Example answer: In GitHub Actions I run linting, unit tests, and build steps for both frontend and backend, plus type checks. I build Docker images with pinned base versions, scan them, and push to a registry. Deployments go to staging first with smoke tests and a short canary when possible, then production with rollback baked in. After deploy, I verify via health checks and dashboards, not vibes.
Common mistake: Treating CI/CD as “we run tests” and skipping deployment safety and rollback.
Q: What would you do if your primary database becomes unavailable during peak traffic?
Why they ask it: They’re testing incident response and resilience thinking.
Answer framework: Stabilize–Diagnose–Recover–Prevent.
Example answer: First I’d stabilize: enable read-only mode or degrade non-critical features to reduce writes, and communicate status. Then I’d diagnose using monitoring—connection saturation, failover status, storage, or a runaway query. If we have replicas, I’d fail over according to the runbook; if not, I’d prioritize restoring service and protecting data integrity. After recovery, I’d add safeguards like connection pooling limits, query timeouts, and tested failover drills.
Common mistake: Jumping to “restart the DB” without considering data integrity, failover, or user impact.
Q: How do you secure a REST API against common web threats (OWASP Top 10)?
Why they ask it: They’re testing practical security, not just coding.
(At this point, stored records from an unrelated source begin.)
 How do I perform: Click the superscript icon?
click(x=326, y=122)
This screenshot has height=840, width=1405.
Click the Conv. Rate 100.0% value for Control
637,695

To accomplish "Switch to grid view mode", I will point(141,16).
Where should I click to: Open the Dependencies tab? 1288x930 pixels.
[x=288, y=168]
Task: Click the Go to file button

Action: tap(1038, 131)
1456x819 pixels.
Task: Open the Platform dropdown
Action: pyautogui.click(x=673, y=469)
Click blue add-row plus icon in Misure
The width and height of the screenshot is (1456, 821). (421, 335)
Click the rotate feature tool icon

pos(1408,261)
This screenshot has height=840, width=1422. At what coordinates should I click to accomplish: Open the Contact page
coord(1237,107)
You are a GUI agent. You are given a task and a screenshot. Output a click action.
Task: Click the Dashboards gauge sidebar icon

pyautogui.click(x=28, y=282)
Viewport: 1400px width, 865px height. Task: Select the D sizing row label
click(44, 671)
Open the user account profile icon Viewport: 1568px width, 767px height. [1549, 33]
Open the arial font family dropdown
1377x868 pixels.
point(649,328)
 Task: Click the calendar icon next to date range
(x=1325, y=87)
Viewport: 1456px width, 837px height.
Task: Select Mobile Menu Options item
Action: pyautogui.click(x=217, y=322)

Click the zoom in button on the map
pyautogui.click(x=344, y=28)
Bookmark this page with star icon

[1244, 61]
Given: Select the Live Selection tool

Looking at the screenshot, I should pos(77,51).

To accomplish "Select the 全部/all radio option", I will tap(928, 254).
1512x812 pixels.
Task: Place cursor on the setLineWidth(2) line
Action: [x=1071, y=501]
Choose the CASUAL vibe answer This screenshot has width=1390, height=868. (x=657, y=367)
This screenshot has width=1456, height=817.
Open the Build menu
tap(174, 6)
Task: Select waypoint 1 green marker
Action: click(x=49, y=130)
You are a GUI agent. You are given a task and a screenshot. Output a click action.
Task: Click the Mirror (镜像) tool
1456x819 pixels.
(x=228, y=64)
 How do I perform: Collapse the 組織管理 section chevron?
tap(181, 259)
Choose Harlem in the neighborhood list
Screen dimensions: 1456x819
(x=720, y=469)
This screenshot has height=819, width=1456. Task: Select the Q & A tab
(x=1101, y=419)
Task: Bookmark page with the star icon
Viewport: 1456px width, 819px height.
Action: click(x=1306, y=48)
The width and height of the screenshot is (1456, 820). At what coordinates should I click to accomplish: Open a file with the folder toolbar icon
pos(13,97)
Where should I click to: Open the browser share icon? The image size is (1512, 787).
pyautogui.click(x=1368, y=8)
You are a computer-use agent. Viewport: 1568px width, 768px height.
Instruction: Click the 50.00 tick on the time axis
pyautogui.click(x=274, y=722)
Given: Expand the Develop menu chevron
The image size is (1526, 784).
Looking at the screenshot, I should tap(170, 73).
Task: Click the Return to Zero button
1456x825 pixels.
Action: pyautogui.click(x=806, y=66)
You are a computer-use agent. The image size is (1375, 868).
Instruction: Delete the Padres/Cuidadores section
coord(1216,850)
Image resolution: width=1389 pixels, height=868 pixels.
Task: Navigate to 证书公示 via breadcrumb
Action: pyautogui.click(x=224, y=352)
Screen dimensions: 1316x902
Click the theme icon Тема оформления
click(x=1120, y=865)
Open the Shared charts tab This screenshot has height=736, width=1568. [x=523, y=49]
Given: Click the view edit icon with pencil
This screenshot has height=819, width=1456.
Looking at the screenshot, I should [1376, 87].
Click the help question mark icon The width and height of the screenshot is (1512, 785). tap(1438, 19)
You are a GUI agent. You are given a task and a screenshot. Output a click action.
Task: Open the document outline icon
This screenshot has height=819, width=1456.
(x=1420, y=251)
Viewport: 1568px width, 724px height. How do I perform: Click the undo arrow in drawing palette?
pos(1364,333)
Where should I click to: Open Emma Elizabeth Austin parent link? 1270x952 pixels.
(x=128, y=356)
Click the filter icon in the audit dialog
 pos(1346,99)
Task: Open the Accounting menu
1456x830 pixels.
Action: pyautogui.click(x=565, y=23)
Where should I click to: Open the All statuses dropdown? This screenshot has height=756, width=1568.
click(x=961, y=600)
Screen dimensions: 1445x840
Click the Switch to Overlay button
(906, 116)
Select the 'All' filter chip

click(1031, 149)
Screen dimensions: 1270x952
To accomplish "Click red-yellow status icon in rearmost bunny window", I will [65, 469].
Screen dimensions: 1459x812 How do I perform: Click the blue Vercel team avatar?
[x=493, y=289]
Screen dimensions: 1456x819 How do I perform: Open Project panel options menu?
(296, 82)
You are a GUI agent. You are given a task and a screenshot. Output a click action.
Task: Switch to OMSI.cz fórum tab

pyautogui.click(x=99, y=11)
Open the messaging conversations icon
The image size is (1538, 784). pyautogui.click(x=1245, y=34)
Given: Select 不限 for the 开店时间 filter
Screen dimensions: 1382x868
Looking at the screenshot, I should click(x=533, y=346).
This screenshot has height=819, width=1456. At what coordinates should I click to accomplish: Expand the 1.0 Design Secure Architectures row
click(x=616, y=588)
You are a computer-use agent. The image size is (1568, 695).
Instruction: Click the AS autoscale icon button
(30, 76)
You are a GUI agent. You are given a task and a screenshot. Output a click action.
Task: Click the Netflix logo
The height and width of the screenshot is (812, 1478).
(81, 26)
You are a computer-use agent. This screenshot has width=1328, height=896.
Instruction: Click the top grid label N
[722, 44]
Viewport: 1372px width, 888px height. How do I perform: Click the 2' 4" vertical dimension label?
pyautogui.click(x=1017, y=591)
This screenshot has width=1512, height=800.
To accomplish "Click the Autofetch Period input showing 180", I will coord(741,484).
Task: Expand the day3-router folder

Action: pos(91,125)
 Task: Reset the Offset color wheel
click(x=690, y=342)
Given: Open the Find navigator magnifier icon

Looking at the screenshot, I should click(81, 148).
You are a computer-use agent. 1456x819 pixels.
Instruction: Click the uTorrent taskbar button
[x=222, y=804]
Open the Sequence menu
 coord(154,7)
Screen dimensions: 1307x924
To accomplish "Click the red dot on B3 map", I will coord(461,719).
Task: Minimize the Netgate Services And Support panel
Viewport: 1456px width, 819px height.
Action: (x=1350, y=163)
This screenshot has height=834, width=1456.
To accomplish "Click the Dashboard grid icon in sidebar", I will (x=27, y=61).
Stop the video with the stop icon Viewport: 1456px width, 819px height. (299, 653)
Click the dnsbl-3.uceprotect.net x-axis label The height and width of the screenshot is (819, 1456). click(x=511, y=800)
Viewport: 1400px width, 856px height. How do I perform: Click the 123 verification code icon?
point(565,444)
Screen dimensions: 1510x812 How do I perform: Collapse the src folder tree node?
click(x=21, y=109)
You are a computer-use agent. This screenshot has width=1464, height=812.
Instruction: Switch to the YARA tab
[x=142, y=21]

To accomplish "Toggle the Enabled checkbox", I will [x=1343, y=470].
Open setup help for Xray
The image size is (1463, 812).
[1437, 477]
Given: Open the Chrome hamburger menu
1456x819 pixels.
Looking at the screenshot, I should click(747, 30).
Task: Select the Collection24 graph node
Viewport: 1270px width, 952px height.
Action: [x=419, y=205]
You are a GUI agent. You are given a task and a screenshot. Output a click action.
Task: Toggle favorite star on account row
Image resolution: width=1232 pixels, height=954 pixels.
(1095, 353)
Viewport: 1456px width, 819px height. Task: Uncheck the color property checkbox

Answer framework: Threat–Mitigation mapping.
Example answer: I start with input validation and output encoding, plus strong auth and authorization checks. I add rate limiting and abuse detection, protect against CSRF where relevant, and use secure headers and CORS policies intentionally. I also ensure secrets aren’t exposed, dependencies are scanned, and logs don’t leak PII. Finally, I like to run periodic security reviews aligned with OWASP Top 10.
Common mistake: Saying “we use HTTPS” as if that covers injection, auth flaws, and access control.
Q: In the US, what compliance or privacy considerations affect how you store user data?
Why they ask it: They’re testing whether you understand US market realities around privacy and regulated data.
Answer framework: Identify–Classify–Control.
Example answer: I first classify the data: is it general personal data, payment data, or health data? For payments, I’d align with PCI DSS expectations and avoid storing raw card data by using a payment provider. For health data, HIPAA can apply and changes everything—access controls, audit logs, BAAs, and encryption. Even outside those, state privacy laws like CCPA/CPRA influence retention, deletion workflows, and data access requests.
Common mistake: Treating “compliance” as a legal team problem and ignoring engineering controls.
Q: How would you implement observability for a Node.js/Java/Spring or Python backend plus a React frontend?
Why they ask it: They’re testing whether you can operate what you build.
Answer framework: Signals (logs, metrics, traces) + golden paths.
Example answer: On the backend I’d standardize structured logs with request IDs, add RED metrics (rate, errors, duration), and instrument traces for key endpoints. On the frontend I’d capture performance and error events with user/session context, while respecting privacy. I’d create dashboards for the top user journeys—login, checkout, search—and set alerts tied to SLOs. The point is to find issues before customers do.
Common mistake: “We’ll add logging” without specifying what you measure and how you connect frontend to backend.